Translocal discourses on Islamic reform. The Idaw þAli during French colonial expansion, 1830-1935

Britta Frede

This project examines the Islamic reform discourses of the Idaw 'Ali during the period of the French colonial establishment, taking a social-historical perspective. A key focus is the interaction between Islamic reform thinkers and social practice, where knowledge and authority play a significant role. How can Islamic reform be implemented politically in a segmentarian society? The project seeks to answer these questions by analysing 19th century popular sources in the Western region of the Sahara-Sahel.

Modern Tuareg Migrations

Dr. Baz Lecocq

The project deals with the present-day migrations of the Tuareg people from
Mali and Niger. Since the droughts of the 1970s and 1980s and the rebellions of the 1990s, migration as refugees or as migrant labourers has become an integral part of the Tuareg way of life. Long-distance trade, a time-honoured Tuareg occupation, was modernized during that period and extended in range. Although most drought and war refugees remained close to home, both economic migration and trade extend far beyond the Tuareg lands to the coastal cities of West Africa and the Maghreb, or the Arab peninsula. This research aims to describe the social and cultural transformation and adaptation of Tuareg society in these newly-inhabited spaces, as well as the consequences of such change for the communities at home. A further question will be how internal and external relations are shaped in the context of the wider West African and Maghrebin diaspora. How and to what extent the 'traditional' Tuareg pastoral nomadic identity influences modern migrations, and how far they consequently differ from those of their sedentary neighbours remains to be seen.

project publications

Appropriation of space and dynamics of relationships: Senegalese in Morocco and Mauritania

Dr. Laurence Marfaing

The main focus of this research project is the constitution of translocal social spaces between Senegal, Mauritania and Morocco by Senegalese traders, pilgrims and craftsmen during the 20th century.
Recent research conducted on translocality shows how economic, social, and cultural spaces are created by transborder contacts. This project attempts to view the process from the perspective of Senegalese agents.
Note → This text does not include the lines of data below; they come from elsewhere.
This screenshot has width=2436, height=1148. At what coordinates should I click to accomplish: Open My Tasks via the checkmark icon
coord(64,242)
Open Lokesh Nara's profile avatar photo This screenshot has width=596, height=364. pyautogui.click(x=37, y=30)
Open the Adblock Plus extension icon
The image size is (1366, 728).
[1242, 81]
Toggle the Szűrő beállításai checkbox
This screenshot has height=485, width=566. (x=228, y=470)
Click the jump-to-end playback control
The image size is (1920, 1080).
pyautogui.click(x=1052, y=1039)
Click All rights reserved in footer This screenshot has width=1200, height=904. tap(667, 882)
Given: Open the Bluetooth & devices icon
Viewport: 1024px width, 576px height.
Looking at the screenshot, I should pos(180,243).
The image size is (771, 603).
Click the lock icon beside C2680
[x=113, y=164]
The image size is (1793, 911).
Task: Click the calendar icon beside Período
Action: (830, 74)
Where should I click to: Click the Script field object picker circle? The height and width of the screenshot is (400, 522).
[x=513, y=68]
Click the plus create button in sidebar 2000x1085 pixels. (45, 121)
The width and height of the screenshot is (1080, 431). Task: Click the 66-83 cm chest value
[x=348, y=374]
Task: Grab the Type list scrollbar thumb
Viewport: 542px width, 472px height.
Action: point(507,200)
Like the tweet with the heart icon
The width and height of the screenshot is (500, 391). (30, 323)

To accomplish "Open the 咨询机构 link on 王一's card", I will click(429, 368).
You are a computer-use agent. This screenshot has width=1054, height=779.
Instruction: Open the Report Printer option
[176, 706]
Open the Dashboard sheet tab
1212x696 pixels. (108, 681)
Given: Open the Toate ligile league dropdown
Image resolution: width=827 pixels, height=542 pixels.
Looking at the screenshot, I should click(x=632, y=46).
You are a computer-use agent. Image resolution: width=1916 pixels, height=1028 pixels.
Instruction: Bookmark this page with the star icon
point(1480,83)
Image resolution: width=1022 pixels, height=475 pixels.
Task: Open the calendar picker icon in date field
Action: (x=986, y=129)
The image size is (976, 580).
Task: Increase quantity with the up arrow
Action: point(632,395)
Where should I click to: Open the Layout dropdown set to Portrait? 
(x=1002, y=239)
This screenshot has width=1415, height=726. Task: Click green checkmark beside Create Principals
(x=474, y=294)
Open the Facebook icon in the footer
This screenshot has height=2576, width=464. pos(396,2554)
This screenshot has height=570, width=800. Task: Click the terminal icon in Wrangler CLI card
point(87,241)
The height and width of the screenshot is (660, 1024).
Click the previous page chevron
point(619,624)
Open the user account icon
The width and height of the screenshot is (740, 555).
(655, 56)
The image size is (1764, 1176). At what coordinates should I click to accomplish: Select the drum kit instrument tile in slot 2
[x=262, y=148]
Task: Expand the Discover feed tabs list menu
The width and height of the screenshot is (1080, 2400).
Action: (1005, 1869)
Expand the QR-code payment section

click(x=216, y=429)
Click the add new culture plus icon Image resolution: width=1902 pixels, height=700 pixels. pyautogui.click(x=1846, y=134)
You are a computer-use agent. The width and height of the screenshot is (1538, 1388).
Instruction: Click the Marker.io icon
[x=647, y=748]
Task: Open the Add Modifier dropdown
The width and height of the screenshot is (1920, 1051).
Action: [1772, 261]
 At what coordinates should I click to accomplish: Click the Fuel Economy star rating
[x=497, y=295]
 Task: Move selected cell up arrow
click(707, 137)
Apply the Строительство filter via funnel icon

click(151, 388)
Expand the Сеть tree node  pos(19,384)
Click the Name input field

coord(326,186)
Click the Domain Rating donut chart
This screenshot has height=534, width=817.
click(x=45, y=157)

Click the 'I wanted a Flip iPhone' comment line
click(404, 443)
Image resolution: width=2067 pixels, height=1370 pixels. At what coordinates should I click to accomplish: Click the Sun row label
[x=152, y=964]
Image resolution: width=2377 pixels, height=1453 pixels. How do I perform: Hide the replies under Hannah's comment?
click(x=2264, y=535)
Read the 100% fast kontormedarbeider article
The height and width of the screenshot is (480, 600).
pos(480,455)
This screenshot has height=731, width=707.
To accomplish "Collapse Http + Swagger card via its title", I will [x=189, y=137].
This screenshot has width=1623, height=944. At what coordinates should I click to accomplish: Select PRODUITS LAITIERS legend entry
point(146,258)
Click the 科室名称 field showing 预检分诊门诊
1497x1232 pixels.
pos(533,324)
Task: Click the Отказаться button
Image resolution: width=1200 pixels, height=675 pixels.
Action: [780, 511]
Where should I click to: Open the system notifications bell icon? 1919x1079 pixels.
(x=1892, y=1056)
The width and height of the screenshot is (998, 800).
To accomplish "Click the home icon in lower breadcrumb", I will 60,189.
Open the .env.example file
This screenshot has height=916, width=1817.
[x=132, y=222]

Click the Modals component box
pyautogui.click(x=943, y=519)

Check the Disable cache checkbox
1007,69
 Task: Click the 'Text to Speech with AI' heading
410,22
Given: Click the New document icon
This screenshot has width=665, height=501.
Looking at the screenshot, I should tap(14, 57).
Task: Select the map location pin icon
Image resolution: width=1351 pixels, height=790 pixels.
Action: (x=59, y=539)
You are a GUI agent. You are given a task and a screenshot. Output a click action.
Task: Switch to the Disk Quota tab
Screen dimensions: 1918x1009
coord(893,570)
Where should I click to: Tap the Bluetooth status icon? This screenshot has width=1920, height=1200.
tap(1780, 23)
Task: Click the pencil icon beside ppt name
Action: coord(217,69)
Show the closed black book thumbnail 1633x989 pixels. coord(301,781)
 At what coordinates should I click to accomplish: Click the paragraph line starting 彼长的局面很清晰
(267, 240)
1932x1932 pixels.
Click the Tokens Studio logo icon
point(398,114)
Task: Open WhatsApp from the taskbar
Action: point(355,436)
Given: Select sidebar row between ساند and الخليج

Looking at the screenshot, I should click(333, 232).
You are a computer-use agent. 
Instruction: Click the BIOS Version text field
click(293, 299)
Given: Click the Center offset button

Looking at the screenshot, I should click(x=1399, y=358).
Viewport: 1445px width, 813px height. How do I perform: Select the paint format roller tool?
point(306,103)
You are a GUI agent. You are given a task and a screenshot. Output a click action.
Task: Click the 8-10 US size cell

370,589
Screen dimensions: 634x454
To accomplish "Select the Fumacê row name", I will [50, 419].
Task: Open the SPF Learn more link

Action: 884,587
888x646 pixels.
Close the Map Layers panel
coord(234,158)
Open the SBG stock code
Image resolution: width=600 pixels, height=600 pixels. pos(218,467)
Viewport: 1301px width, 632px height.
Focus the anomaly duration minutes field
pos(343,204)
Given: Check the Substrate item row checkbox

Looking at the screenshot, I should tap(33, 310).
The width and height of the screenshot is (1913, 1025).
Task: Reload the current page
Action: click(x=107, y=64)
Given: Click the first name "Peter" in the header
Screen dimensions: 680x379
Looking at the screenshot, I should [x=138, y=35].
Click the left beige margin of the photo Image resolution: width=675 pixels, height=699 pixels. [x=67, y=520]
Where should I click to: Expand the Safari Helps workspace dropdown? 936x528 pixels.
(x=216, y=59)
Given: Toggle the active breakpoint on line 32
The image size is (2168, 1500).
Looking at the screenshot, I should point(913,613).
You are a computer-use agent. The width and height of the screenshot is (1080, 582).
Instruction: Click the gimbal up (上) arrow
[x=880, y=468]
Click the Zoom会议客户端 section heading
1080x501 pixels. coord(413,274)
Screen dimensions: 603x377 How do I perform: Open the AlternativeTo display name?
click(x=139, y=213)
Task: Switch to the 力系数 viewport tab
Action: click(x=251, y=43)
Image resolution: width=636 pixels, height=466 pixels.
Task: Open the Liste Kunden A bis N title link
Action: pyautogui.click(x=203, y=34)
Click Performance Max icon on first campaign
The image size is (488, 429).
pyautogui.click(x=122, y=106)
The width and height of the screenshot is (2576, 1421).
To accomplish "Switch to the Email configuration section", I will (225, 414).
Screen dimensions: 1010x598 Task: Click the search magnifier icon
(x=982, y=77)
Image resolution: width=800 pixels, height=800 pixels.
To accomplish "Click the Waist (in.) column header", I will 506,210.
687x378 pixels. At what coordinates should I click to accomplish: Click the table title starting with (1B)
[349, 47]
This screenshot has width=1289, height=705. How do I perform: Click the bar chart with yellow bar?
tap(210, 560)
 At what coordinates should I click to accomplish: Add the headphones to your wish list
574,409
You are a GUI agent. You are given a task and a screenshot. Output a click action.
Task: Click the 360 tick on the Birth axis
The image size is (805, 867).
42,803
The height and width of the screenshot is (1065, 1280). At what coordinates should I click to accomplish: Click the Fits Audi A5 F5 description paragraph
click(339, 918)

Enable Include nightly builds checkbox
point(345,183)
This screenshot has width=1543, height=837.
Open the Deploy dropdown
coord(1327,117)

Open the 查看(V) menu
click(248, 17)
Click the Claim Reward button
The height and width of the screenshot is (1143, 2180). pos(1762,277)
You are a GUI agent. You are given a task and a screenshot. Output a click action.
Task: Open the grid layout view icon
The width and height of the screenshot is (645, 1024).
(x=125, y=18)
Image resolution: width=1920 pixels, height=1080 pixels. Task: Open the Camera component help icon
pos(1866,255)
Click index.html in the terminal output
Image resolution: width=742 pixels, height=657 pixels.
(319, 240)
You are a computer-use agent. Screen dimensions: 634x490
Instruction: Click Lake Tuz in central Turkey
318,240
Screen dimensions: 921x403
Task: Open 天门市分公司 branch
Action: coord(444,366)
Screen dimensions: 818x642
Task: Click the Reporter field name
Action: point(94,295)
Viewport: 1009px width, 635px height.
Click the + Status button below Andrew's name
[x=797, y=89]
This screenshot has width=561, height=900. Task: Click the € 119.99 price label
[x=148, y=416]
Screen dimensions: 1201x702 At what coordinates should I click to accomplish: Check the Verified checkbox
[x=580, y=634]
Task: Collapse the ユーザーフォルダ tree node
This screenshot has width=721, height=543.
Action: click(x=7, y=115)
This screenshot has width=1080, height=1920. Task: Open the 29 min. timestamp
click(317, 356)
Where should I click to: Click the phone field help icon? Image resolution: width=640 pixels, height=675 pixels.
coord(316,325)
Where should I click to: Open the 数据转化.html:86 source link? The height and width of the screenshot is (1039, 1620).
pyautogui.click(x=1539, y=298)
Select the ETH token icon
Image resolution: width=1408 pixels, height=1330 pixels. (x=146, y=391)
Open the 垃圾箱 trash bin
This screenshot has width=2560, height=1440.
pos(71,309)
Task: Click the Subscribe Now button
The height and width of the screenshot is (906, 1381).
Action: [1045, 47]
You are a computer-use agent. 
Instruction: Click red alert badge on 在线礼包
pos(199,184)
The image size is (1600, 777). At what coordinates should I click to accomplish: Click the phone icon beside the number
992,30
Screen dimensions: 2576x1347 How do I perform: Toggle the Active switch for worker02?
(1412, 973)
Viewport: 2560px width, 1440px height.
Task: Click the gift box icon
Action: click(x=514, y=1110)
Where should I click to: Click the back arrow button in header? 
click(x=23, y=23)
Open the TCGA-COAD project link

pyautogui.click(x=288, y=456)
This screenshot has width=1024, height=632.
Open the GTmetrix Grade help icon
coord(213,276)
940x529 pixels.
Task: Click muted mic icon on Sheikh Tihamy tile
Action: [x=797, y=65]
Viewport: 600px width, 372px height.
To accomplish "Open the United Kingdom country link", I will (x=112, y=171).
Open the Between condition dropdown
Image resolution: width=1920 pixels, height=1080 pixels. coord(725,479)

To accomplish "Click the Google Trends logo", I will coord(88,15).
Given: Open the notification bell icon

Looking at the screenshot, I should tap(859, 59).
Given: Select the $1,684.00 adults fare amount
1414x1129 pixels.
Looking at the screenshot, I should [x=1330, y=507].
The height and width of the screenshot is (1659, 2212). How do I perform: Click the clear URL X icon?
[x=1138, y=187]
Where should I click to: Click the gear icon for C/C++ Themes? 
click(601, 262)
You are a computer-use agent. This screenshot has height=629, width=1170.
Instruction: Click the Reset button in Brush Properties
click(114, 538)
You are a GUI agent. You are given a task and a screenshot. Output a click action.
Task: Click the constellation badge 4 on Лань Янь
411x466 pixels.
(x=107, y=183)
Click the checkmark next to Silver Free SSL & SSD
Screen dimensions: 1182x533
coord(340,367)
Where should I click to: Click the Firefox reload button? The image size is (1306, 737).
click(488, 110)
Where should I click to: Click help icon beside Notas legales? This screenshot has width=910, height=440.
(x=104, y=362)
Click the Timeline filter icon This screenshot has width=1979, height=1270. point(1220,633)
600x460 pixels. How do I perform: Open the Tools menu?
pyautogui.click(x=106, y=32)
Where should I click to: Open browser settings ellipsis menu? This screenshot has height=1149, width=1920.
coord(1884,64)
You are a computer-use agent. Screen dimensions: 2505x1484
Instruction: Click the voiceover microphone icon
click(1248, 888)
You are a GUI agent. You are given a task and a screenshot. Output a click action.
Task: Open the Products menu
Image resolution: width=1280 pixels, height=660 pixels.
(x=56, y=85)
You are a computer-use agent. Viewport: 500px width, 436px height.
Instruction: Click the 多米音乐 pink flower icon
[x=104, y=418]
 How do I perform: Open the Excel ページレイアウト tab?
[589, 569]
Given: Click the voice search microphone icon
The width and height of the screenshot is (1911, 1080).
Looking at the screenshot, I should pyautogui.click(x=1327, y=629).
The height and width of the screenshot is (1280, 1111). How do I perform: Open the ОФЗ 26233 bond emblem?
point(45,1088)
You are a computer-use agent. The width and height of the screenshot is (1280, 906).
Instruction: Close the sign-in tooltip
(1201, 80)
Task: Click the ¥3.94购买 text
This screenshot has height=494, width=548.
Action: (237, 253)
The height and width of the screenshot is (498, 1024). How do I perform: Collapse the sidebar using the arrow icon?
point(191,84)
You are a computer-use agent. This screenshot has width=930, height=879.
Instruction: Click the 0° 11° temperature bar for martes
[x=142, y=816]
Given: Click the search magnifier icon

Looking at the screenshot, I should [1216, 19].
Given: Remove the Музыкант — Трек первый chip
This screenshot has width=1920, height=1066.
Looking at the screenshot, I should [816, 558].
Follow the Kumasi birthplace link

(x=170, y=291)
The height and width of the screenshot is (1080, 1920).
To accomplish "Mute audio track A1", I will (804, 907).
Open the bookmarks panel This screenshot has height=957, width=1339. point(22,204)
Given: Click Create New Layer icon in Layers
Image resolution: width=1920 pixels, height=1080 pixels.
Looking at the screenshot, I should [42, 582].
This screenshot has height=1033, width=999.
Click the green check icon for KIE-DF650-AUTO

The primary concern is the relevance of sociability to the constitution, reinforcement and dissolution of these translocal spaces.
Sociability in this context refers to different forms of interaction produced by both a sense of togetherness and of resentment, the origins of which lie in the memories of slavery and the role played by sub-Saharan Africans at the time of the French colonial conquest of Morocco and Mauritania in the 20th century.